__Your instructions__
Reproduce the following listing verbatim, preserving every line in its original order.

__Material shown__
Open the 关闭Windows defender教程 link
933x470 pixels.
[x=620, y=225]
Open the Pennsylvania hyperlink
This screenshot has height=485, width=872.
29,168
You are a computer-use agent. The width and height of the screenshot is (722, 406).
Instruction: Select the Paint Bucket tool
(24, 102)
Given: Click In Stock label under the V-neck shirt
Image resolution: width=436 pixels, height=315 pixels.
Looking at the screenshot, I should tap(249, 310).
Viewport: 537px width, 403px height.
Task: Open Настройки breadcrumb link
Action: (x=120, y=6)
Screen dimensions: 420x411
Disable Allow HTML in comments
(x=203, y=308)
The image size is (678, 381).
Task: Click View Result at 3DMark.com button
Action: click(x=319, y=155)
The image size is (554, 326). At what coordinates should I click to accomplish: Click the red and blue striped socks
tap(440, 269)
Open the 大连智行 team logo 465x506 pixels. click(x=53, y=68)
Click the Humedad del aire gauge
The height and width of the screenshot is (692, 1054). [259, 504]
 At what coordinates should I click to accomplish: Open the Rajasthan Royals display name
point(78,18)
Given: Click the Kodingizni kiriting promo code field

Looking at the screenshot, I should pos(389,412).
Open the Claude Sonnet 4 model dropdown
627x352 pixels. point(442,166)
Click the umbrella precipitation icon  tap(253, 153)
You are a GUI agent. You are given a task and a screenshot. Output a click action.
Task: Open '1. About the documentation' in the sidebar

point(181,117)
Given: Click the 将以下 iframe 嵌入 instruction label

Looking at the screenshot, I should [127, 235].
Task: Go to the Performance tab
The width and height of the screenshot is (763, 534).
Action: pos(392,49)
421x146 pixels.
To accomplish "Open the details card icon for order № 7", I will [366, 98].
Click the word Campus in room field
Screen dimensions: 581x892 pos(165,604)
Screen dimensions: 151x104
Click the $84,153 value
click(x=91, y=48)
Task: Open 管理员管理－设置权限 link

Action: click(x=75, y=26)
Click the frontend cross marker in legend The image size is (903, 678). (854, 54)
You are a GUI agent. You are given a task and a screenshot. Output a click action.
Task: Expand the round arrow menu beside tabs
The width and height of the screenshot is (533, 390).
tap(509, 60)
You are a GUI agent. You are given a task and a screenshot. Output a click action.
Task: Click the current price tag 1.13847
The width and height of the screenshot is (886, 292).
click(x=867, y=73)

__Complete answer__
Open the 关闭Windows defender教程 link
933x470 pixels.
[x=620, y=225]
Open the Pennsylvania hyperlink
This screenshot has height=485, width=872.
29,168
You are a computer-use agent. The width and height of the screenshot is (722, 406).
Instruction: Select the Paint Bucket tool
(24, 102)
Given: Click In Stock label under the V-neck shirt
Image resolution: width=436 pixels, height=315 pixels.
Looking at the screenshot, I should tap(249, 310).
Viewport: 537px width, 403px height.
Task: Open Настройки breadcrumb link
Action: (x=120, y=6)
Screen dimensions: 420x411
Disable Allow HTML in comments
(x=203, y=308)
The image size is (678, 381).
Task: Click View Result at 3DMark.com button
Action: click(x=319, y=155)
The image size is (554, 326). At what coordinates should I click to accomplish: Click the red and blue striped socks
tap(440, 269)
Open the 大连智行 team logo 465x506 pixels. click(x=53, y=68)
Click the Humedad del aire gauge
The height and width of the screenshot is (692, 1054). [259, 504]
 At what coordinates should I click to accomplish: Open the Rajasthan Royals display name
point(78,18)
Given: Click the Kodingizni kiriting promo code field

Looking at the screenshot, I should pos(389,412).
Open the Claude Sonnet 4 model dropdown
627x352 pixels. point(442,166)
Click the umbrella precipitation icon  tap(253, 153)
You are a GUI agent. You are given a task and a screenshot. Output a click action.
Task: Open '1. About the documentation' in the sidebar

point(181,117)
Given: Click the 将以下 iframe 嵌入 instruction label

Looking at the screenshot, I should [127, 235].
Task: Go to the Performance tab
The width and height of the screenshot is (763, 534).
Action: pos(392,49)
421x146 pixels.
To accomplish "Open the details card icon for order № 7", I will [366, 98].
Click the word Campus in room field
Screen dimensions: 581x892 pos(165,604)
Screen dimensions: 151x104
Click the $84,153 value
click(x=91, y=48)
Task: Open 管理员管理－设置权限 link

Action: click(x=75, y=26)
Click the frontend cross marker in legend The image size is (903, 678). (854, 54)
You are a GUI agent. You are given a task and a screenshot. Output a click action.
Task: Expand the round arrow menu beside tabs
The width and height of the screenshot is (533, 390).
tap(509, 60)
You are a GUI agent. You are given a task and a screenshot. Output a click action.
Task: Click the current price tag 1.13847
The width and height of the screenshot is (886, 292).
click(x=867, y=73)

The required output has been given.